*THE TASK:*
Of the entries below, repeat exactly only those lines from the one containing "Task: Open the LINE chat bubble icon" through the last line, with pictures omitted.
- - - -
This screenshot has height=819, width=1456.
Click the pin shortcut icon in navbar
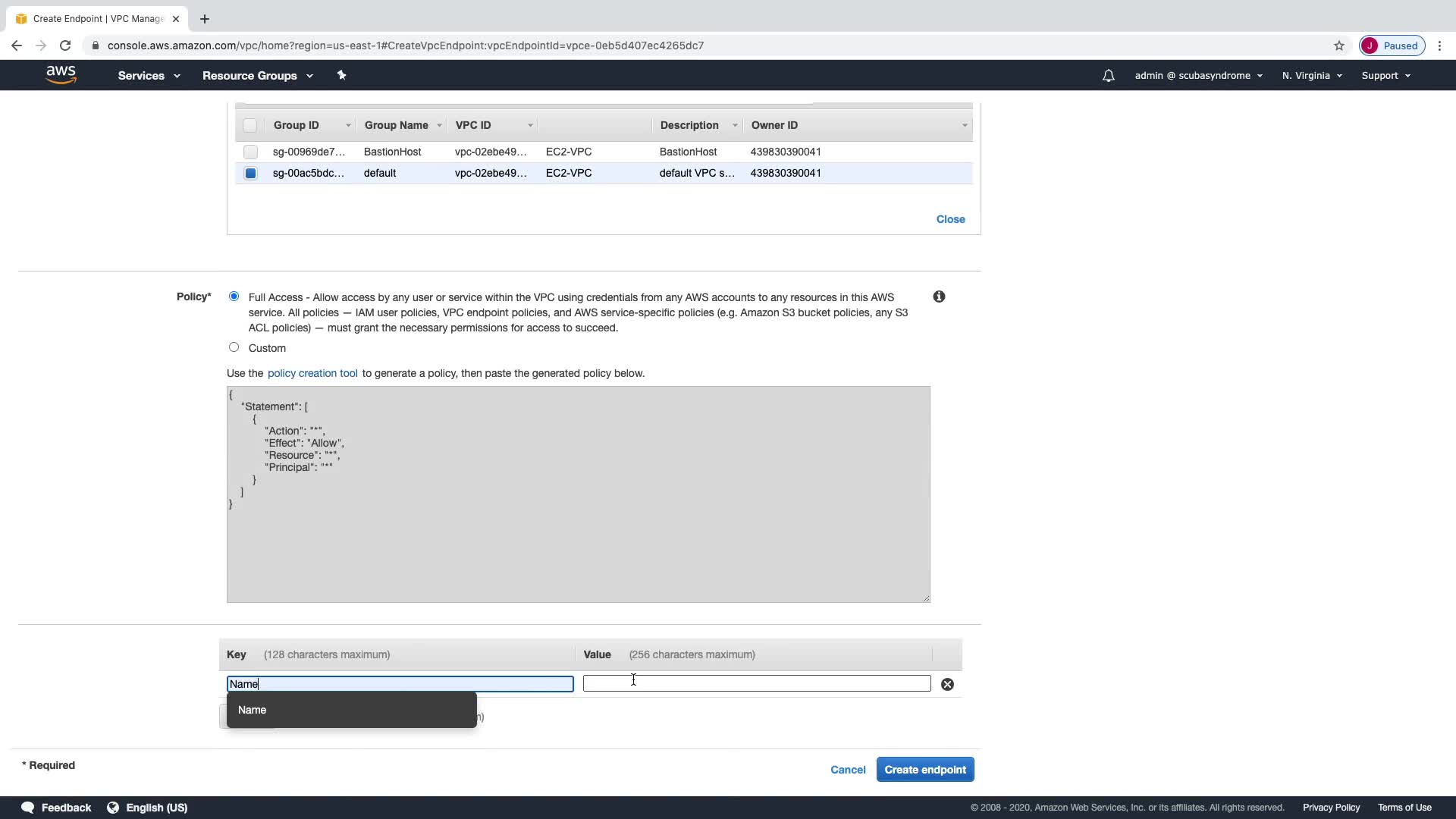tap(341, 75)
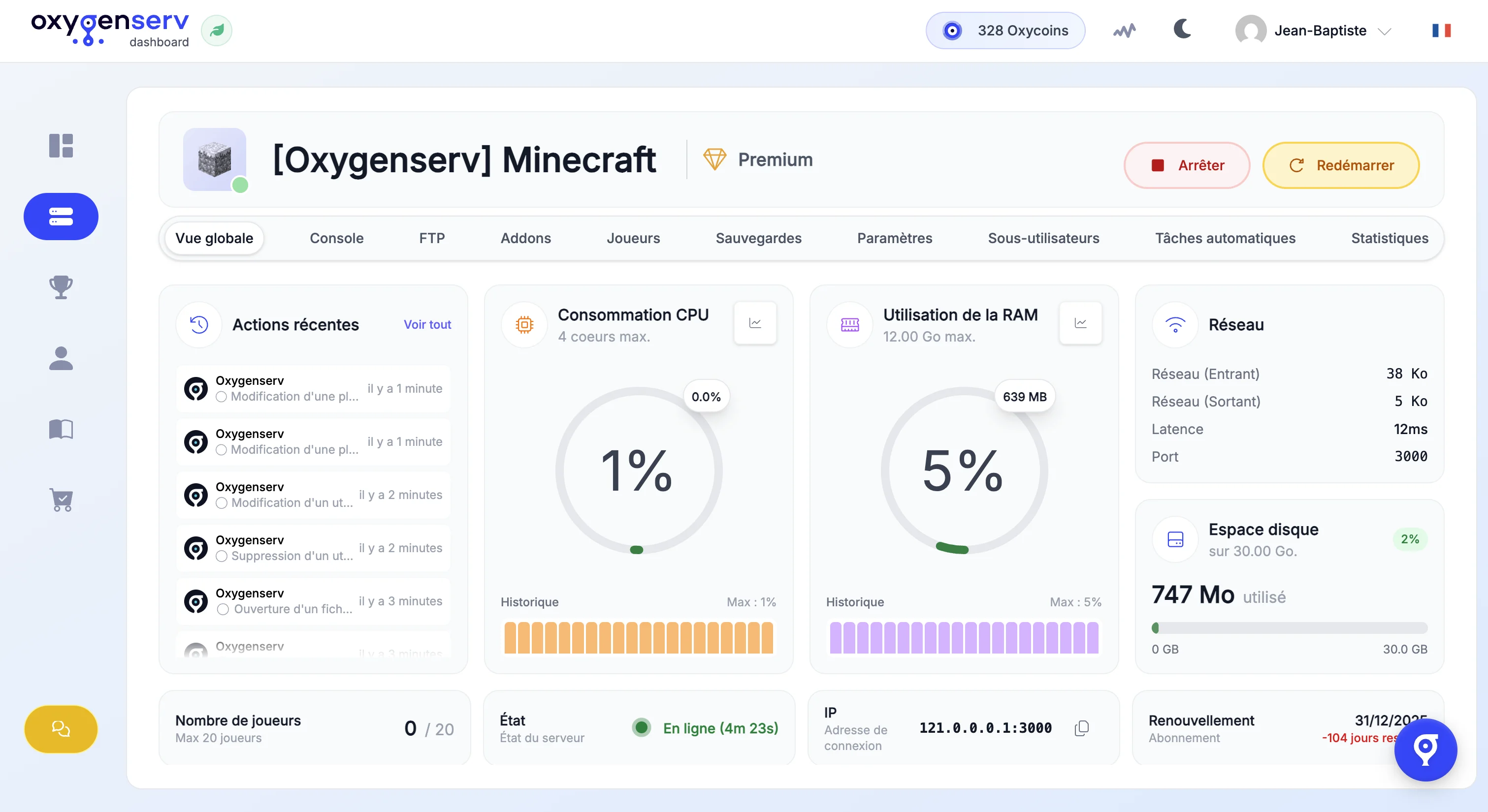1488x812 pixels.
Task: Open the user profile sidebar icon
Action: click(x=61, y=358)

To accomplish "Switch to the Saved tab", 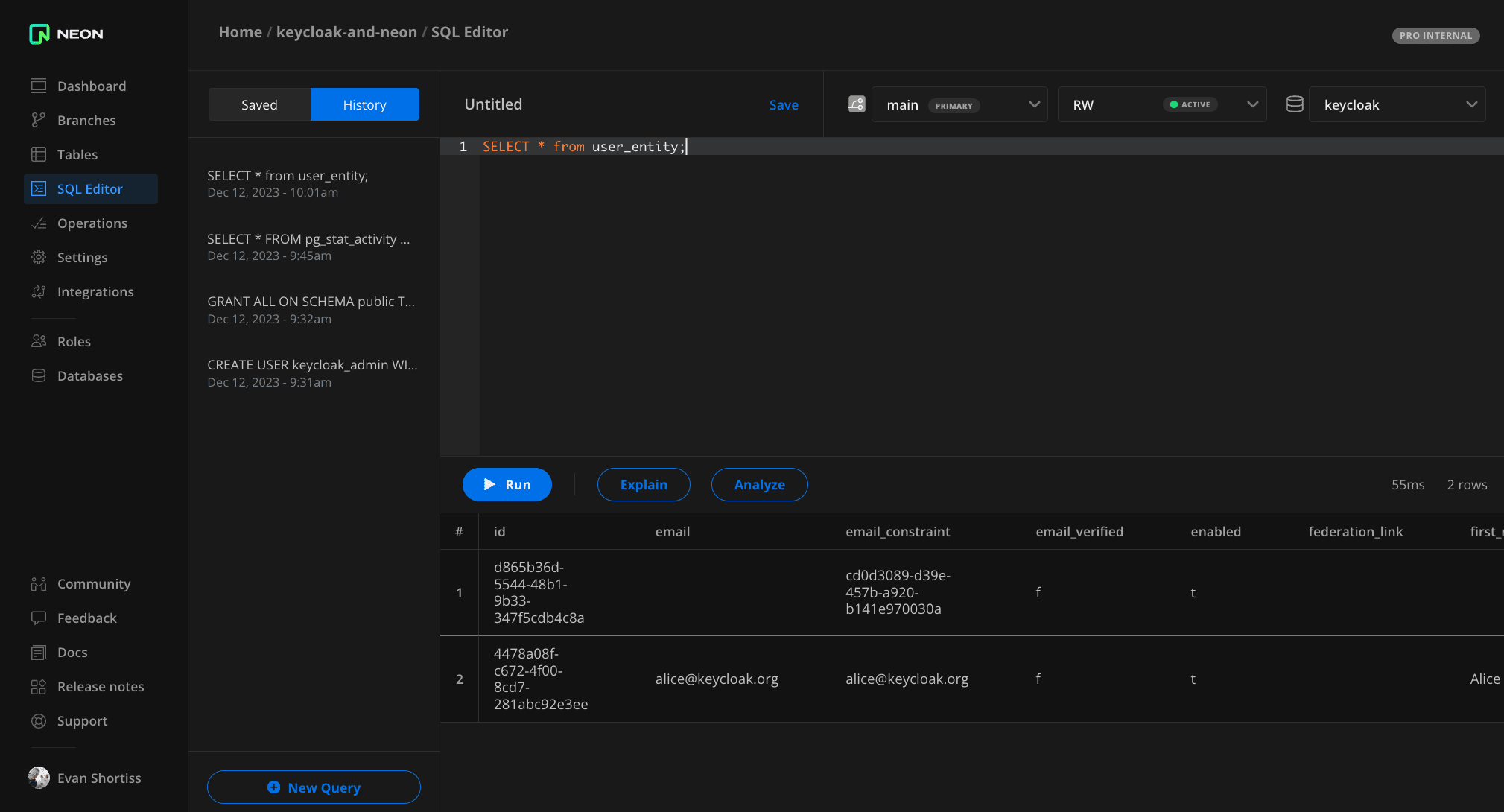I will click(259, 104).
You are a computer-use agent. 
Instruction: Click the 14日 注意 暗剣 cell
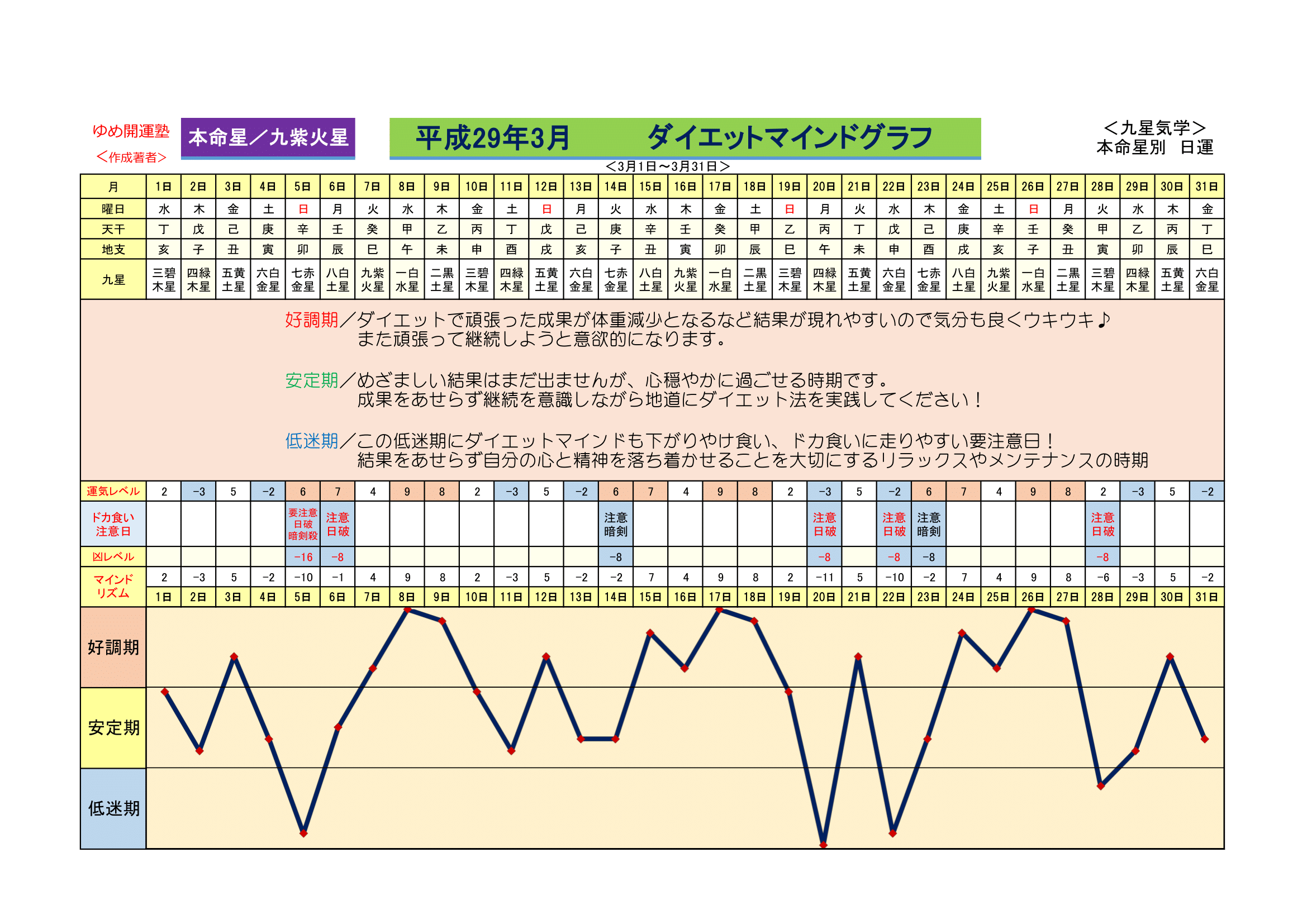coord(615,524)
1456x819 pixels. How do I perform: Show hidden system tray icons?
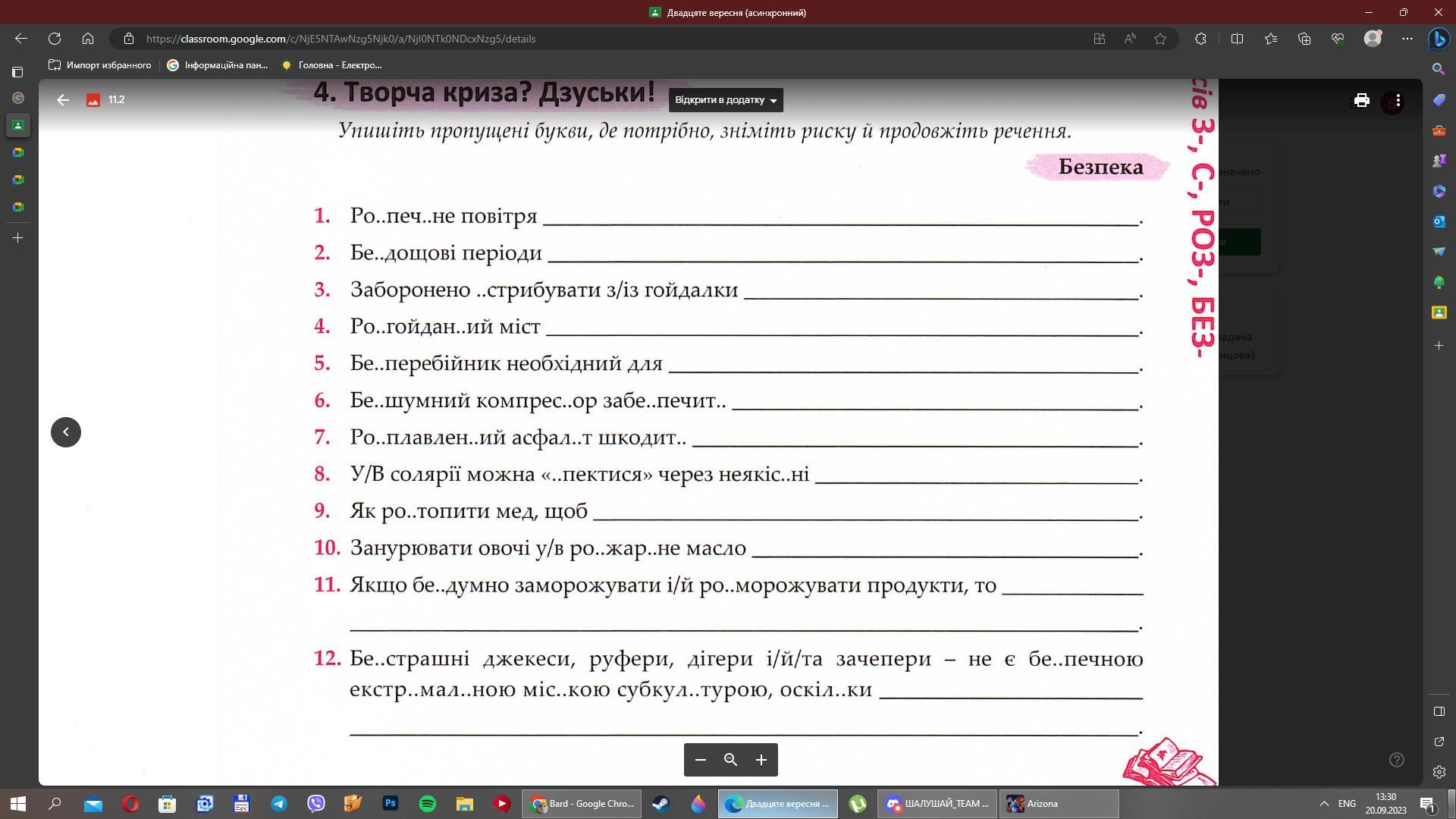[1324, 804]
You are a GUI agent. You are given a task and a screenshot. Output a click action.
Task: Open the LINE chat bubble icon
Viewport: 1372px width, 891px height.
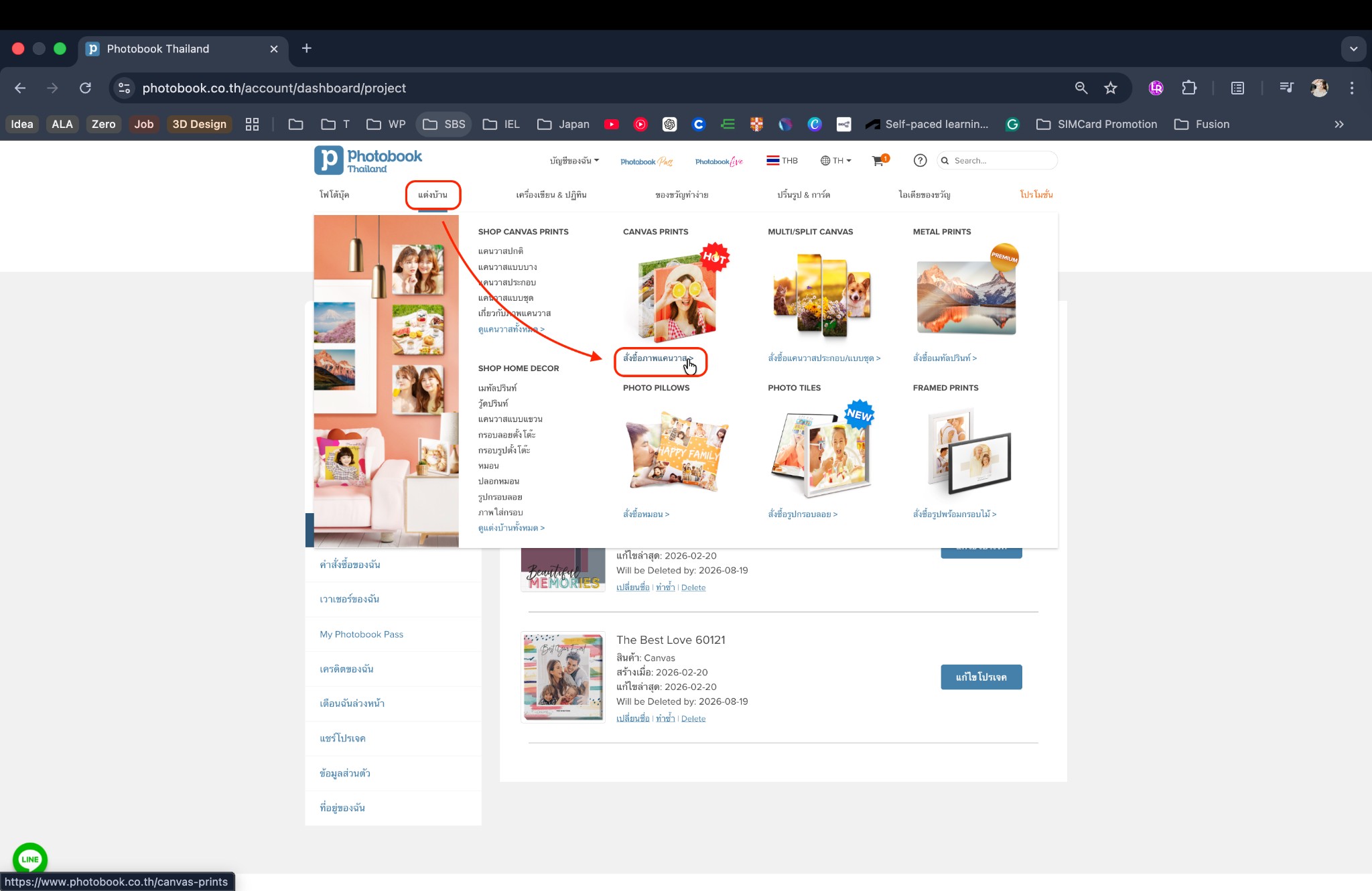coord(29,859)
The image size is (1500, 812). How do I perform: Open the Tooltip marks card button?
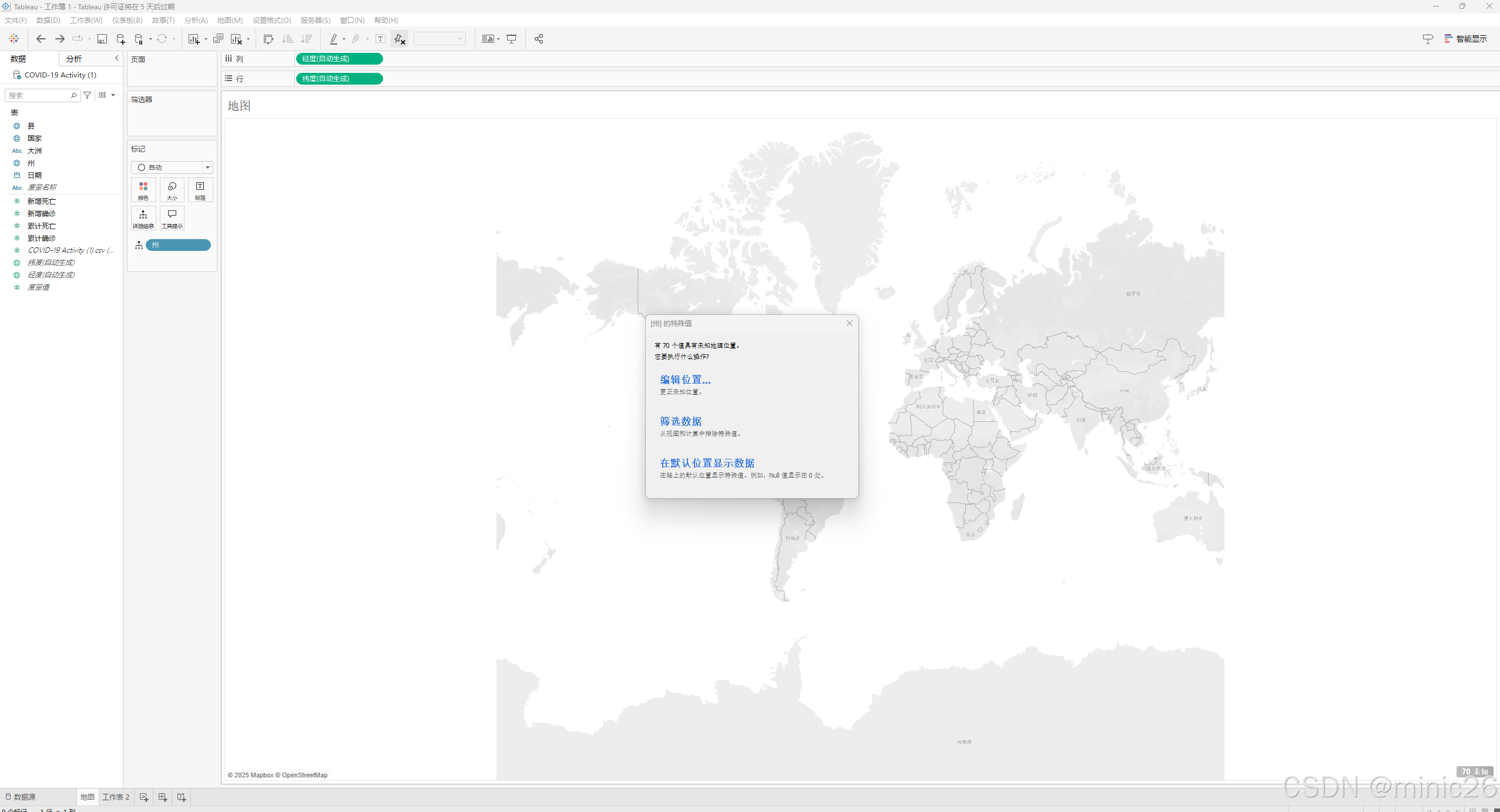click(172, 218)
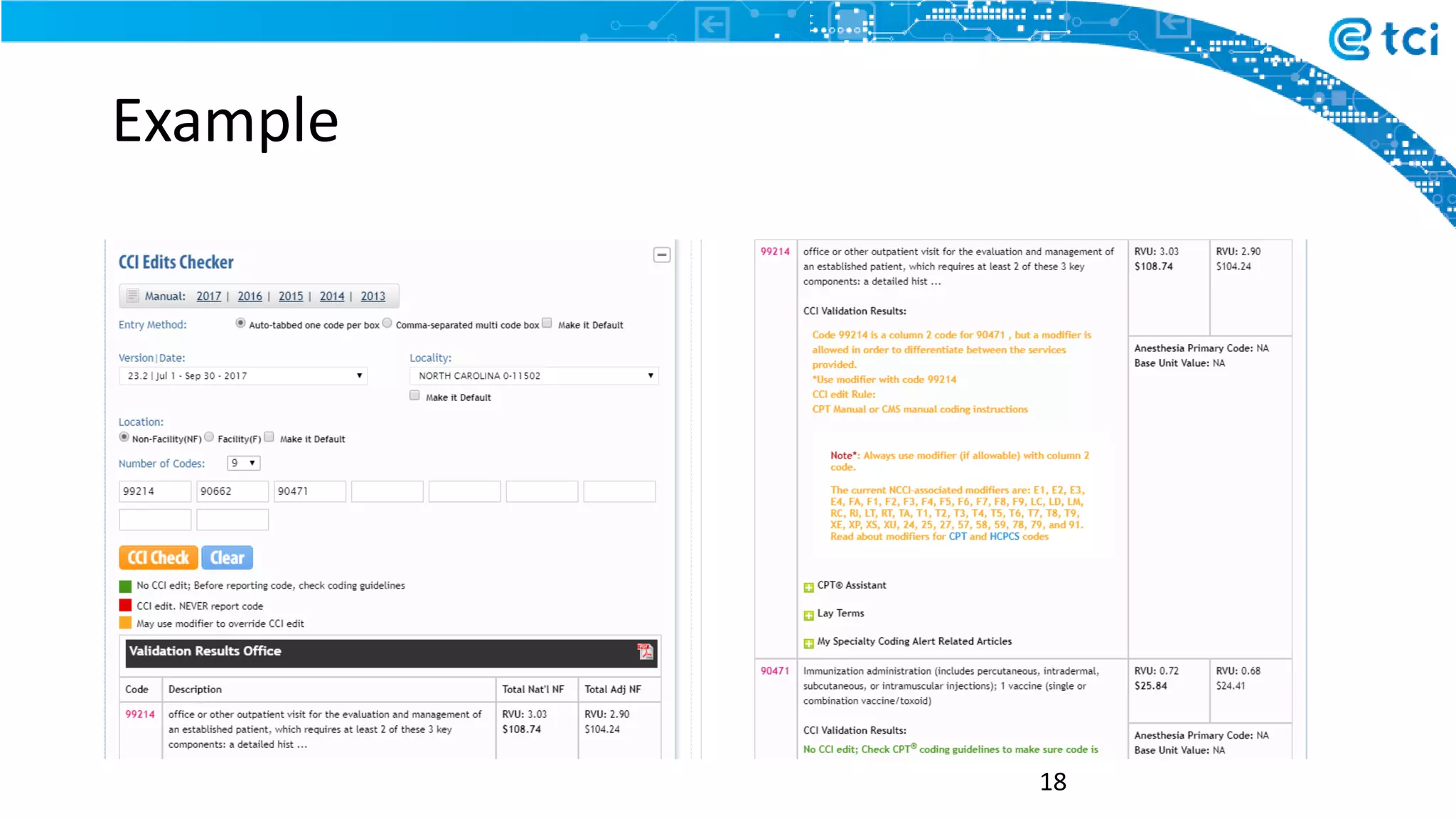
- - - -
*EXERCISE OUTPUT:*
Task: Open the LINE chat bubble icon
Viewport: 1372px width, 891px height.
coord(29,859)
The image size is (1500, 812). How do I perform: Open the Tooltip marks card button?
click(172, 218)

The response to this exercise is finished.